THE REQUEST:
Substitute "magnifying glass" for "magnifier" in the data running from the line that holds "Given: Tap the search magnifier icon" through the end, both included, and write those lines out otherwise unchanged. Leave the pictures out.

DATA IN THIS EXERCISE:

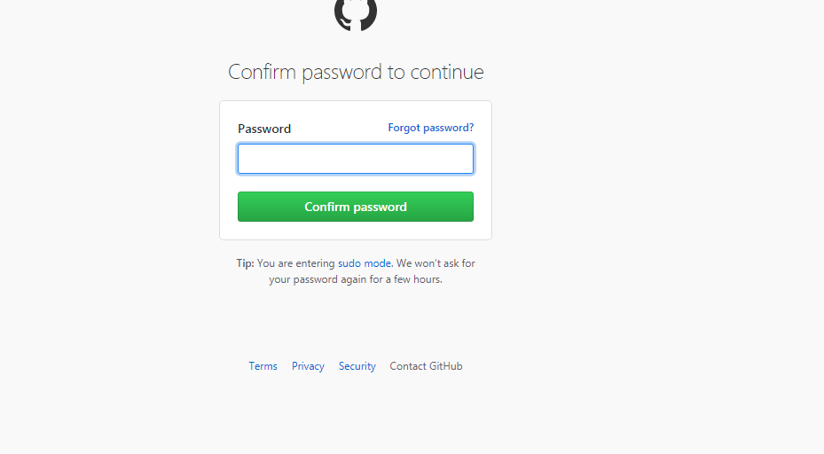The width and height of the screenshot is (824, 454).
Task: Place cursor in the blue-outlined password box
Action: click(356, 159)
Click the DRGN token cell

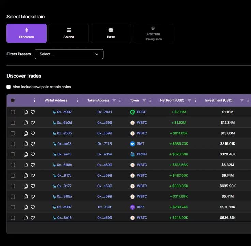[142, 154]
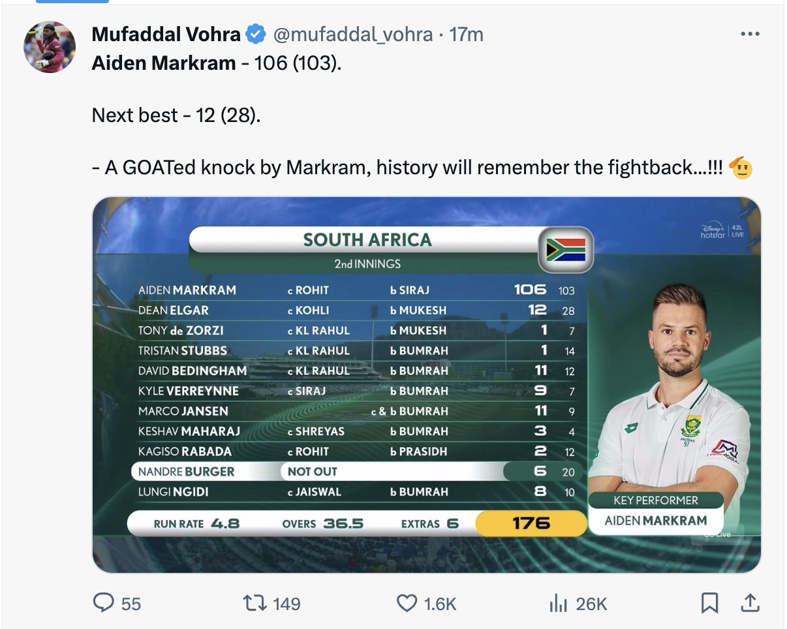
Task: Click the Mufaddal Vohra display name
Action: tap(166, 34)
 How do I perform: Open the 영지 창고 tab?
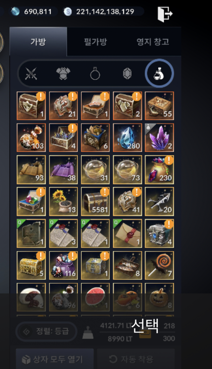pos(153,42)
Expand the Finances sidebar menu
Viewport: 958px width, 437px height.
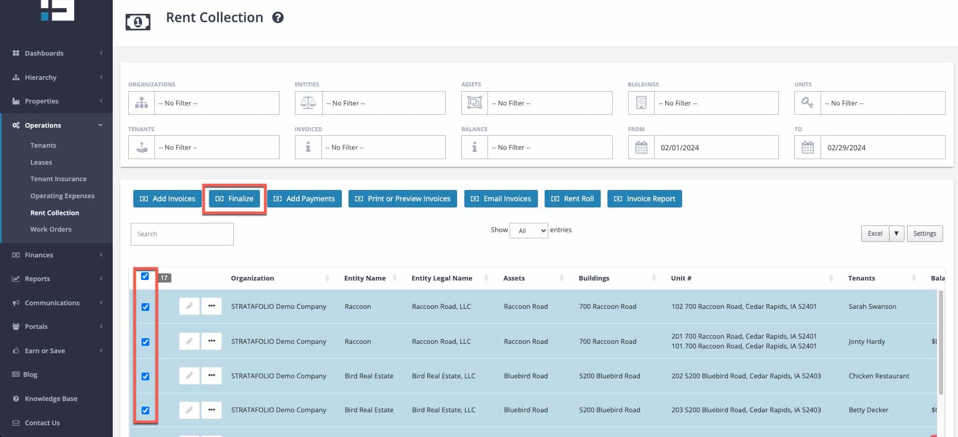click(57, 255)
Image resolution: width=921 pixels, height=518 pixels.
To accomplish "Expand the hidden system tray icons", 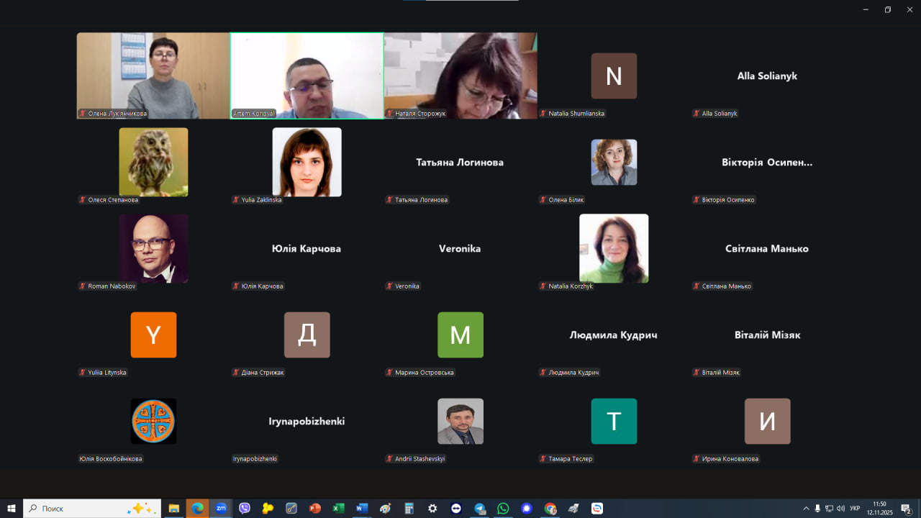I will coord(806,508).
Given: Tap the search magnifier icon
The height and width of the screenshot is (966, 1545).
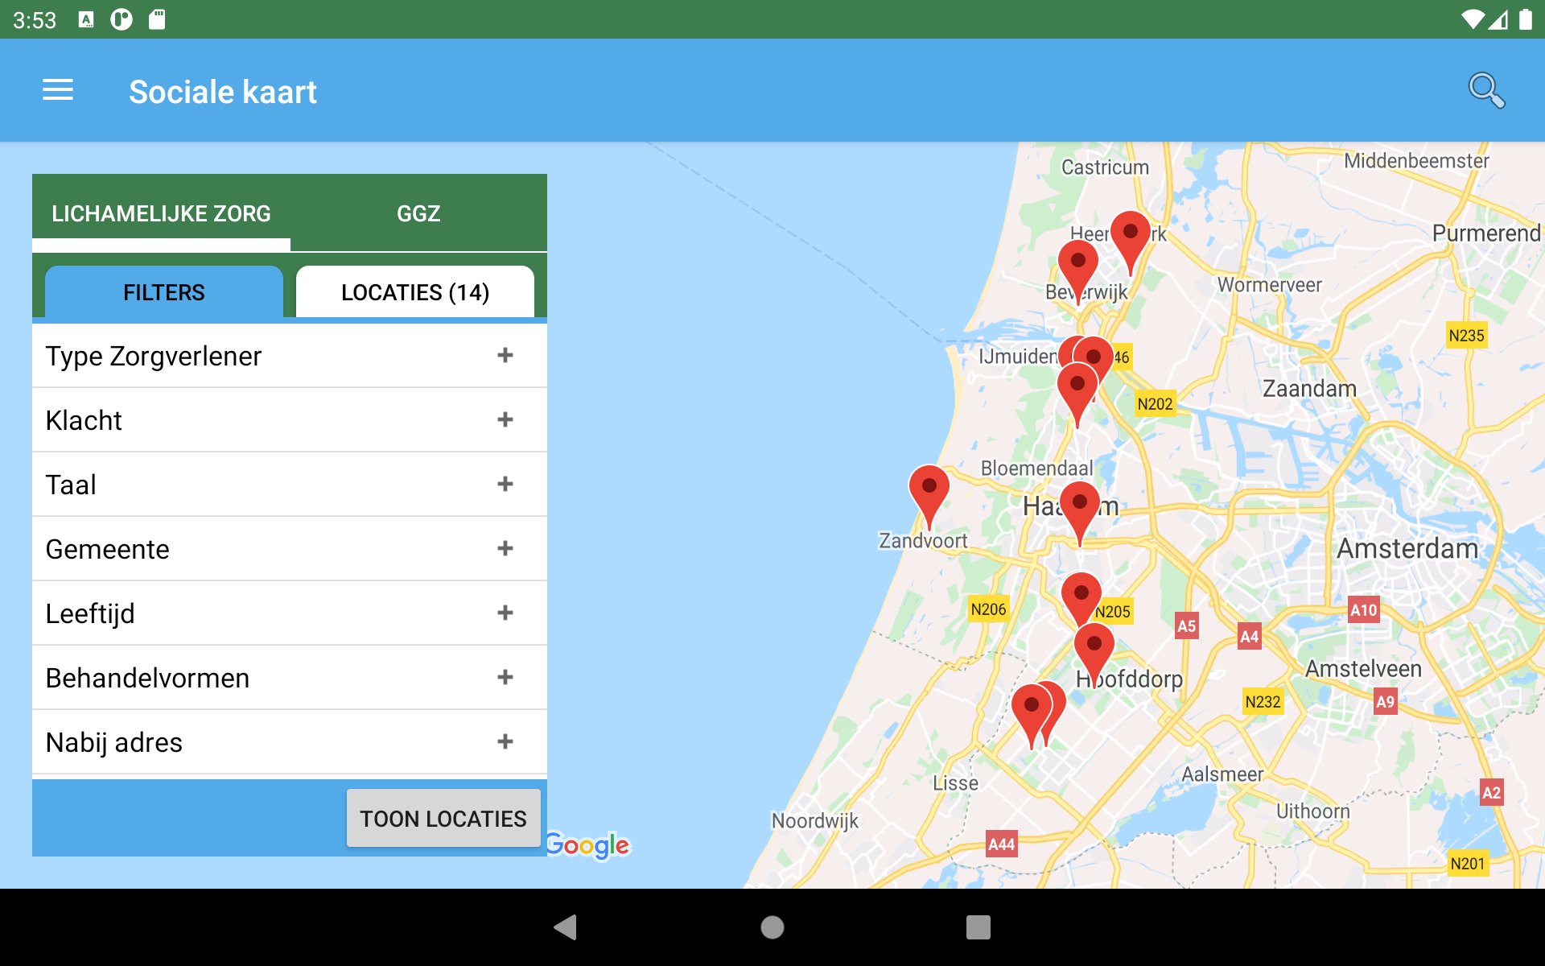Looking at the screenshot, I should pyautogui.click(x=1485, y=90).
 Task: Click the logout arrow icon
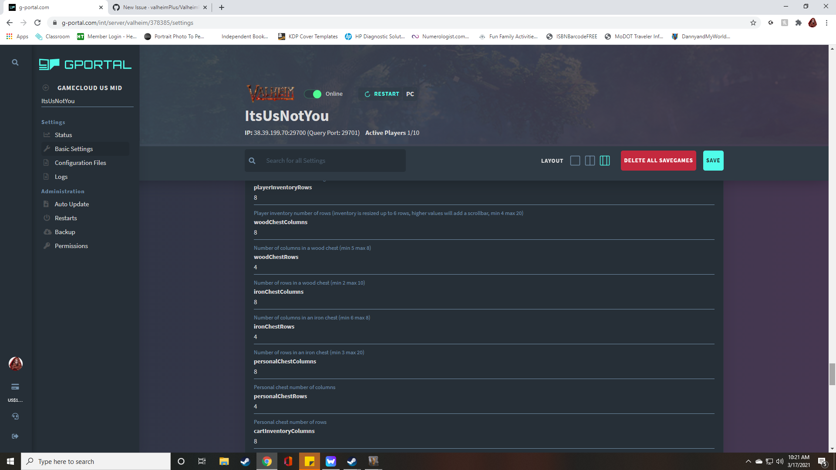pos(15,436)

WRITTEN RESPONSE:
Given: Tap the search magnifying glass icon
The height and width of the screenshot is (966, 1545).
Looking at the screenshot, I should pyautogui.click(x=1485, y=90).
 Task: Click the logout arrow icon
pos(15,436)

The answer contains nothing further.